- ASSIGNMENT: Set down exactly, from the records below, the line with "You are a computer-use agent. The width" through the line with "The image size is (618, 578).", and nothing else.

- EXTRACTED DATA:

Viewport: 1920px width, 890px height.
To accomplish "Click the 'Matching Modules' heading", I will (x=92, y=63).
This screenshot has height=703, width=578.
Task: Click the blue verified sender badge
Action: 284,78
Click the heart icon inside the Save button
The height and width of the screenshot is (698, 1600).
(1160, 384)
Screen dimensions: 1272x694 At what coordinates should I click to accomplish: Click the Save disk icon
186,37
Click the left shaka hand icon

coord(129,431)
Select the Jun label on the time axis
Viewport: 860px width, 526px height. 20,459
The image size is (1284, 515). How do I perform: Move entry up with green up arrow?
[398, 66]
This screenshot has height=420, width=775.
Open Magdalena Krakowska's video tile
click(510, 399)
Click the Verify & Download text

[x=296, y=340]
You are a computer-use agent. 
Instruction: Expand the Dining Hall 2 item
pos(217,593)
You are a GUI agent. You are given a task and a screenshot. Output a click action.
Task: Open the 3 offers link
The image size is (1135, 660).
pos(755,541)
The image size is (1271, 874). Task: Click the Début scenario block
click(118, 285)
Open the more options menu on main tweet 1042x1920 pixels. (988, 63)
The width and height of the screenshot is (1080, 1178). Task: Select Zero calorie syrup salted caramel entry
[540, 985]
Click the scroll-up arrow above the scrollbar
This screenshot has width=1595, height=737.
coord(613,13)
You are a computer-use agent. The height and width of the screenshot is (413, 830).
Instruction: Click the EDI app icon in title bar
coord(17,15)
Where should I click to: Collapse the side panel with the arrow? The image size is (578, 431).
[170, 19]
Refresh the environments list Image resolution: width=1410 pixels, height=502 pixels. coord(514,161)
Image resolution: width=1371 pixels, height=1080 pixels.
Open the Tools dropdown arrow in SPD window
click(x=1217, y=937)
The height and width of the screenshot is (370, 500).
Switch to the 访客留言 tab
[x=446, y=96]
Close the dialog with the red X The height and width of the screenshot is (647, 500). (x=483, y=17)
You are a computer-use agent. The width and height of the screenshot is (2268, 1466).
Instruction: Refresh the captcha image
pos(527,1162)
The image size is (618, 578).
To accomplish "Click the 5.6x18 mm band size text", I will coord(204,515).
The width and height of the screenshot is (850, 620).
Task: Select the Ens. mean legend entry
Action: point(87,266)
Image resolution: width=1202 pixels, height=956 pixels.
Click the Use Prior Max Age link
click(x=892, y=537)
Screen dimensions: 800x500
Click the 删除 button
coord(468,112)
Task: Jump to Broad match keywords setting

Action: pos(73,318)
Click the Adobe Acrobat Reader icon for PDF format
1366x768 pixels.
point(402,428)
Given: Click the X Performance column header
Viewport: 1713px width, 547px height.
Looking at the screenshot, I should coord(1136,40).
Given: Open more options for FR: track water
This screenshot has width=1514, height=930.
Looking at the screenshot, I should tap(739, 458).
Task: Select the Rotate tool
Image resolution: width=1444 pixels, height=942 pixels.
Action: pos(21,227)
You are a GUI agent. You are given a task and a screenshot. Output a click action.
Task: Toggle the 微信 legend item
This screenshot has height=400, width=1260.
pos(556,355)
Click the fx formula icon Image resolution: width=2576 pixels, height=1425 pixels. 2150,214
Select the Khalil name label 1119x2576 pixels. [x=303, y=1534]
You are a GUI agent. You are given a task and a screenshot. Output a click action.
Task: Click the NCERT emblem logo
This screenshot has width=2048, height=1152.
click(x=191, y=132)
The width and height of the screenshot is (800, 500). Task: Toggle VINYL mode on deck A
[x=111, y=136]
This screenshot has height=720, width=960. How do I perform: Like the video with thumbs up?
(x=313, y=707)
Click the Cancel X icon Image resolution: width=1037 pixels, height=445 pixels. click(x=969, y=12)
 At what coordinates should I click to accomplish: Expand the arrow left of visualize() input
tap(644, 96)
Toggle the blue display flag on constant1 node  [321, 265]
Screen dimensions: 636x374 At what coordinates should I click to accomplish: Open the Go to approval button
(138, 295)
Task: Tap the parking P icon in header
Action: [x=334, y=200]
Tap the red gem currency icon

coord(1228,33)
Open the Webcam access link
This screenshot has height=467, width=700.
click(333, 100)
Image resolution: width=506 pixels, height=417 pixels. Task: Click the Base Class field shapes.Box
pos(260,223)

- OUTPUT FOR THIS EXERCISE:
You are a computer-use agent. The width and height of the screenshot is (2268, 1466).
Instruction: Refresh the captcha image
pos(527,1162)
The image size is (618, 578).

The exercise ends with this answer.